Dieser Ansatz soll anhand verschiedener Beispiele erläutert werden:

Gezielte Begrünung

Pflanzen schützen das Klima direkt, denn sie binden effektiv CO2. Gleichzeitig verbessert Vegetation durch Verdunstungskälte und Verschattung messbar das Mikroklima eines Standorts. In unserem schwarz-grünen Koalitionsvertrag haben wir u.a. vereinbart, jährlich etwa 300 neue Bäume zu pflanzen, Frischluftschneisen festzulegen und “Kühle Meilen” zu gestalten (z.B. vom Kennedyplatz bis zum Jakobertor). Unser Grüner Umwelt- und Klimareferent Reiner Erben hat im März 2022 ein Baumkonzept für die nördliche Innenstadt präsentiert, das ein umfassendes Gutachten über potenzielle Baumstandorte an allen Straßen, Wegen und Plätzen beinhaltet. Diese Baumstandorte sollen mit Fachdienststellen und Behörden der Stadt Augsburg sowie den Stadtwerken Augsburg abgestimmt und bei sämtlichen künftigen Planungen in der nördlichen Innenstadt berücksichtigt werden. Zusammen mit anderen Fraktionen haben wir uns dafür eingesetzt, diesen Ansatz auf die gesamte Stadt anzuwenden. Bei Neupflanzungen müssen v.a. Gegenden in den Blick genommen werden, die einerseits sehr dicht besiedelt sind und in denen sich andererseits viele verwundbare Personen aufhalten – z.B. im Umfeld von Pflegeheimen oder Kindertageseinrichtungen. Kleinräumige Hitzelandkarten können dieses Vorhaben sinnvoll unterstützen.

Förderung von Sharing-Angeboten

Das klimafreundlichste Auto ist das, das nie produziert wurde. Der Verzicht auf ein eigenes Auto und andere Besitztümer spart Ressourcen und Emissionen.

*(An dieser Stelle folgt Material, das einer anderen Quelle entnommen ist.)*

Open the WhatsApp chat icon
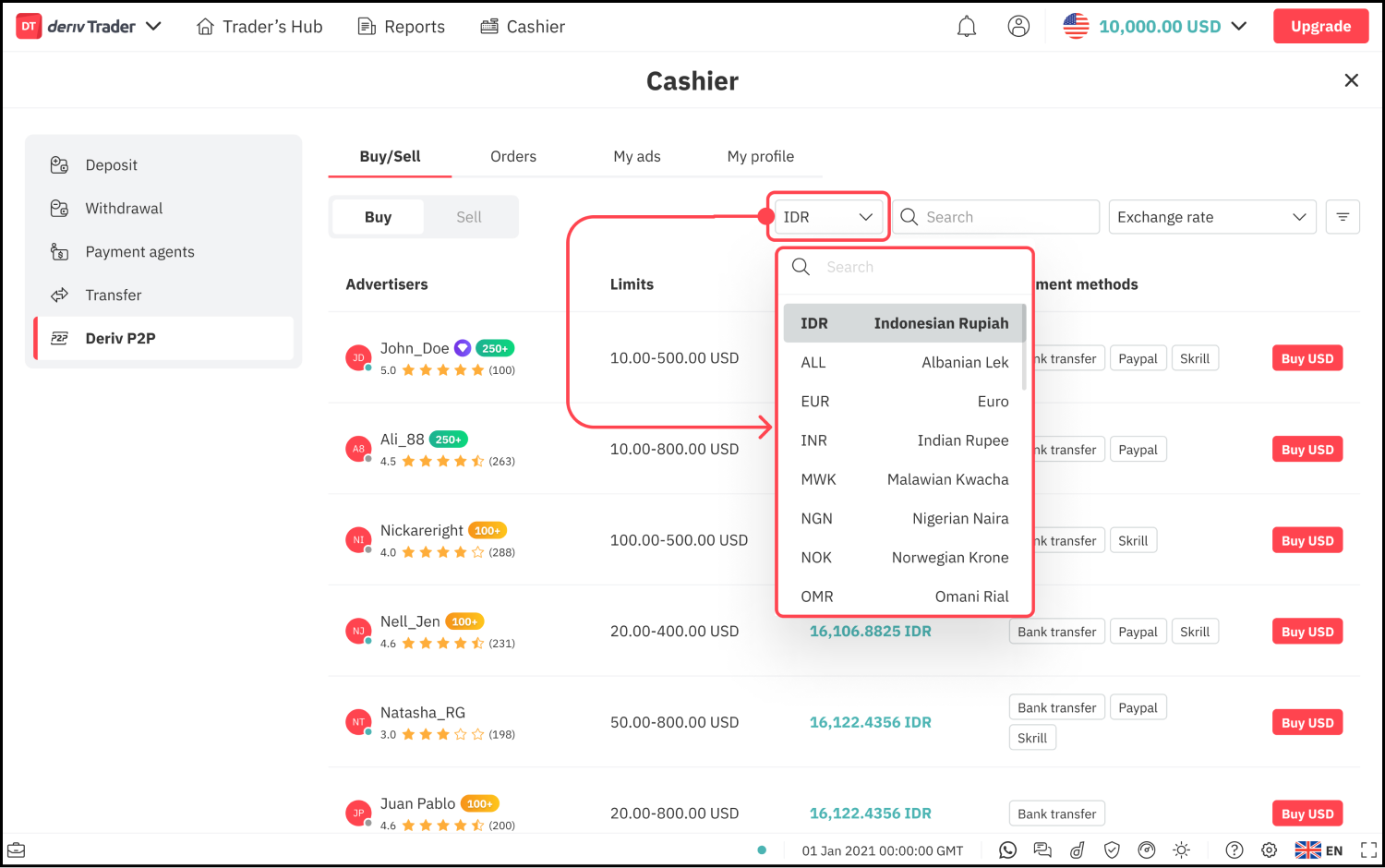1385x868 pixels. [1007, 850]
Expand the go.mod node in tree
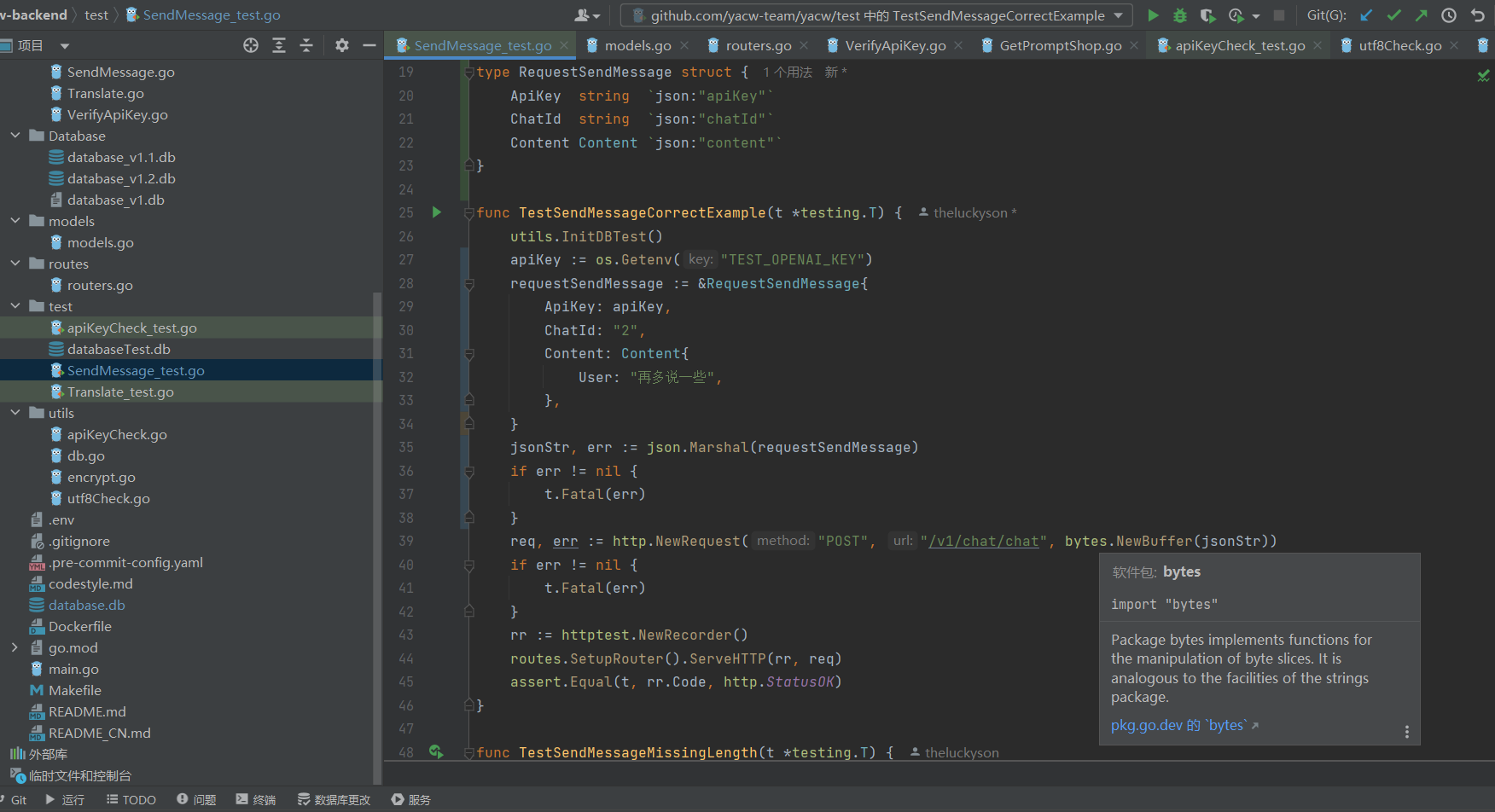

Zudem muss dieser Verzicht nicht schmerzlich sein, sondern kann als sehr gewinnbringend empfunden werden, wenn es Alternativen gibt – also etwa passende Sharing-Angebote vorhanden sind wie in Augsburg das swa Carsharing. Ein eigenes Auto ist teuer im Unterhalt, v.a wenn es die meiste Zeit nur rumsteht. Ein Carsharing-Auto kann punktuell genutzt werden und stellt darüber hinaus keine nennenswerte (finanzielle) Belastung dar. Insofern ist es auch für einkommensschwache Haushalte eine gute Möglichkeit, das Klima zu entlasten, Kosten zu sparen und trotzdem mobil zu sein. Das gilt natürlich ebenso für andere Güter wie Bohrmaschinen oder Teppichreinigungsgeräte: Je mehr Personen ein Ge- rät nutzen, desto besser fällt seine Ökobilanz aus. Sharing-Angebote machen für Geringverdienende außerdem Güter verfügbar, die sie sich selbst nicht leisten könnten. Sie sind oft Teil von alternativen Wohnformen, die wir GRÜNEN über Konzeptvergaben wie im Sheridan-Park auch künftig weiter fördern wollen.

Bio-Essen in Kitas und Schulen

Auch die Ernährung spielt im Klimakontext eine zentrale Rolle. Wer ausschließlich Bio- Lebensmittel konsumiert, spart damit 100 kg CO2 im Jahr. Nun sind bekanntlich gerade Bio-Lebensmittel relativ teuer und für viele Geringverdienende daher kaum erschwinglich. Eine Maßnahme, die allen unabhängig von ihrem Einkommen zugute kommt, ist die Erhöhung der Bioquote auf mittlerweile 31,2 Prozent bei der Verpflegung in städtischen Kitas, die unsere Grüne Bildungsbürgermeisterin Martina Wild durchsetzen konnte. Die Bioquote wurde seit 2007 kontinuierlich erhöht. So können alle Kinder, auch jene aus finanzschwächeren Familien, gesund und klimaverträglich genießen.

Teilhabe

Grundsätzlich gelingt die große Transformation nicht als Projekt einer privilegierten „Öko-Elite“. Stattdessen müssen möglichst viele Menschen einbezogen werden und die notwendigen Veränderungen mittragen – sie zu ihrem persönlichen Ziel erklären. Bürger*innen müssen mitreden, mitgestalten und mitwirken dürfen bei vielen größeren und kleineren Fragen der konkreten Klimaproblematik. Dadurch wird nicht nur eine offene Debatte in breiteren Schichten befördert, sondern auch die Entwicklung ganz neuer und eigener Ideen und Lösungen unterstützt. Mitsprache schafft Akzeptanz – das gilt für den Verlauf der großen Stromtrasse ebenso wie für den kleinen Radweg. Vor diesem Hintergrund spielt auch das Augsburger Beteiligungsbüro, für das wir uns sehr eingesetzt haben und das noch in diesem Jahr in Betrieb geht, eine entscheidende Rolle. Unsere Grüne Vision für Augsburg ist ein gerechter Klimaschutz, der soziale Ungleichheiten abbaut und damit langfristig auch den gesellschaftlichen Zusammenhalt in der Stadt stärkt.